======== DATASET ========
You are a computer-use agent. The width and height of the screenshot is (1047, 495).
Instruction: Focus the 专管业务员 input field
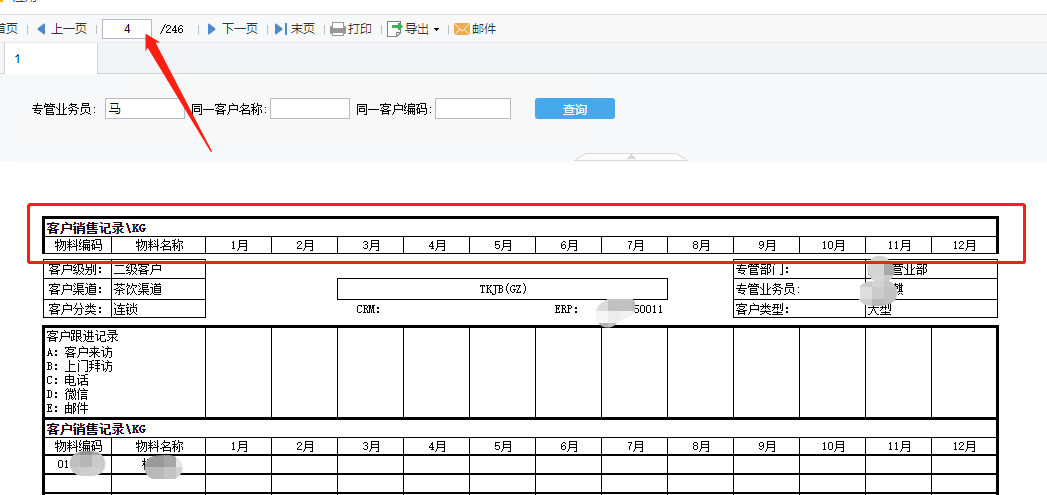(144, 109)
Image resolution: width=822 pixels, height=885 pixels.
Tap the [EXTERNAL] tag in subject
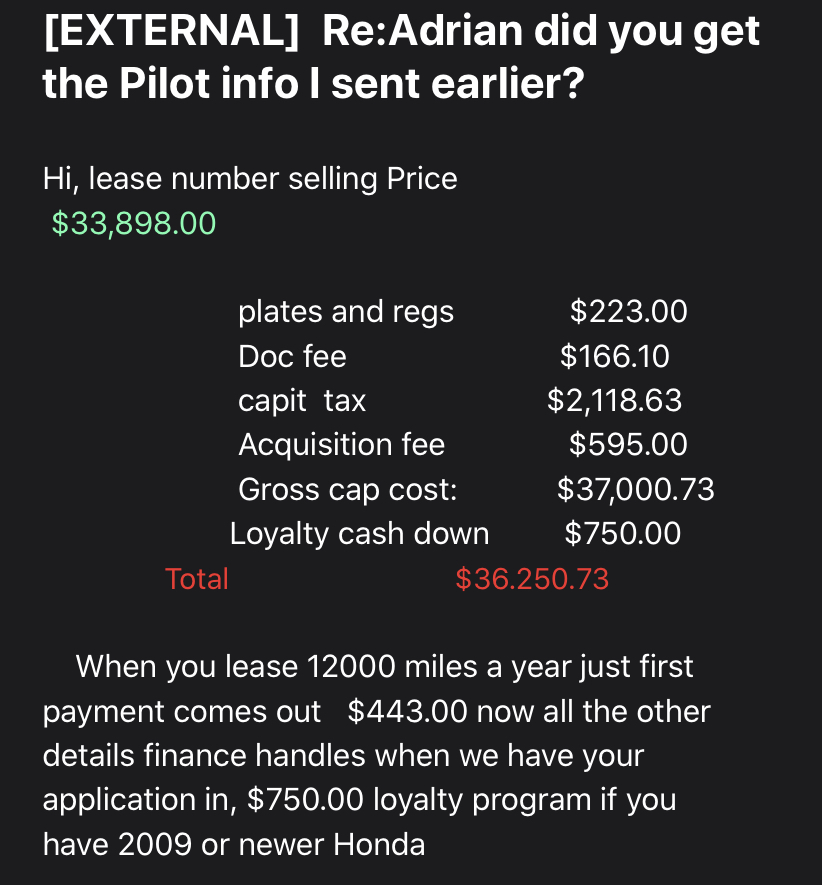(171, 32)
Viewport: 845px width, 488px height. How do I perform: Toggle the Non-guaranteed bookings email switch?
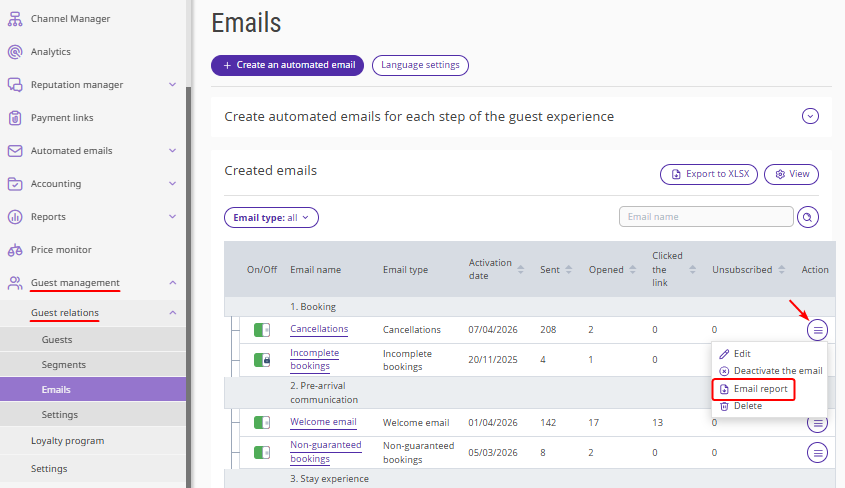coord(263,453)
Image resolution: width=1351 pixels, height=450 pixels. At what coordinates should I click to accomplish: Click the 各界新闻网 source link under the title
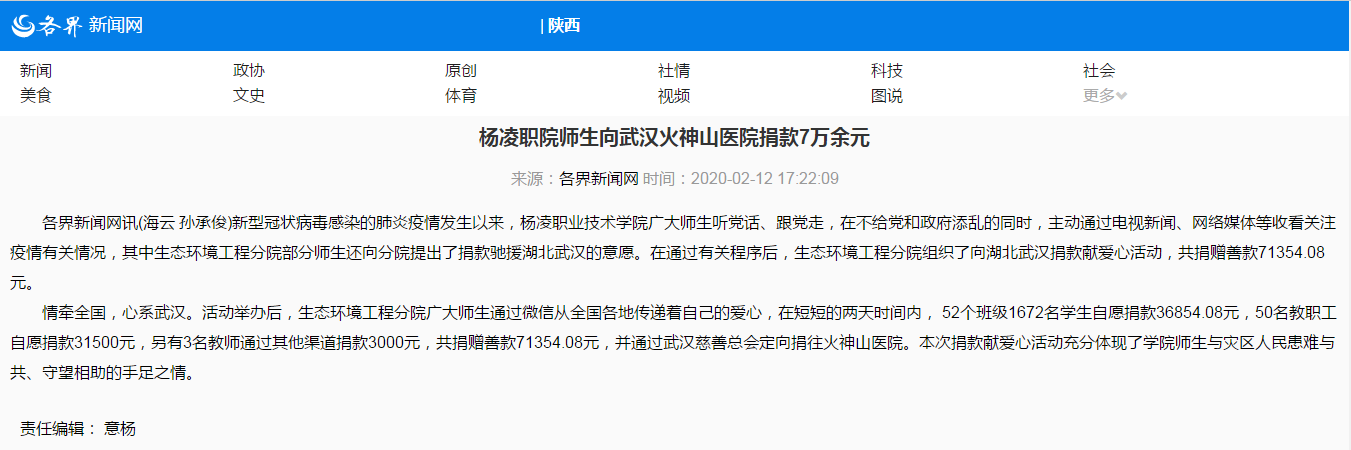pos(598,179)
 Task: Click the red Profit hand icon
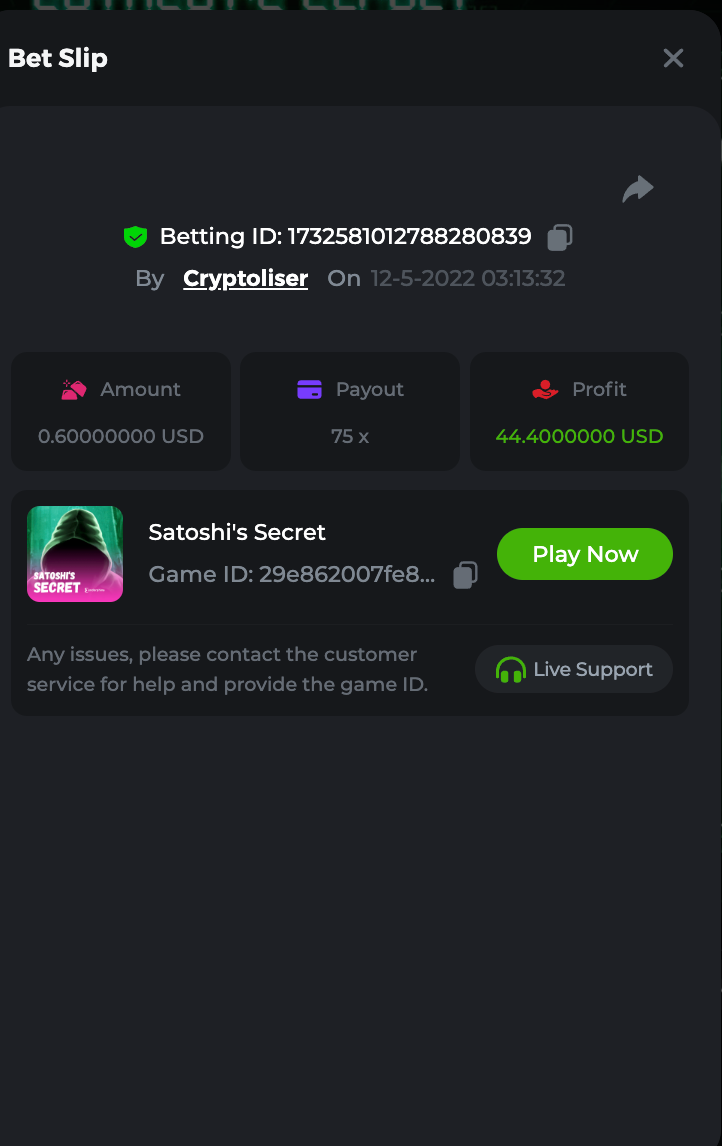point(545,390)
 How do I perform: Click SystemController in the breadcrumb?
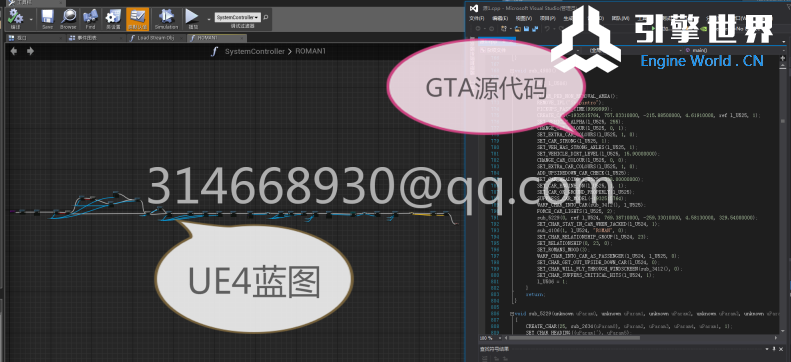pyautogui.click(x=255, y=51)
========
## ACTIVITY:
The required answer is every line from the one containing "Instruction: Focus the 专管业务员 input field" through the last line of the entries, restated word for word and with no pictures.

## WRITTEN RESPONSE:
Instruction: Focus the 专管业务员 input field
(144, 109)
Image resolution: width=822 pixels, height=885 pixels.
Tap the [EXTERNAL] tag in subject
(171, 32)
Viewport: 845px width, 488px height. How do I perform: Toggle the Non-guaranteed bookings email switch?
coord(263,453)
Image resolution: width=1351 pixels, height=450 pixels. At what coordinates should I click to accomplish: Click the 各界新闻网 source link under the title
pos(598,179)
 Task: Click the red Profit hand icon
point(545,390)
 How do I perform: Click SystemController in the breadcrumb?
pyautogui.click(x=255, y=51)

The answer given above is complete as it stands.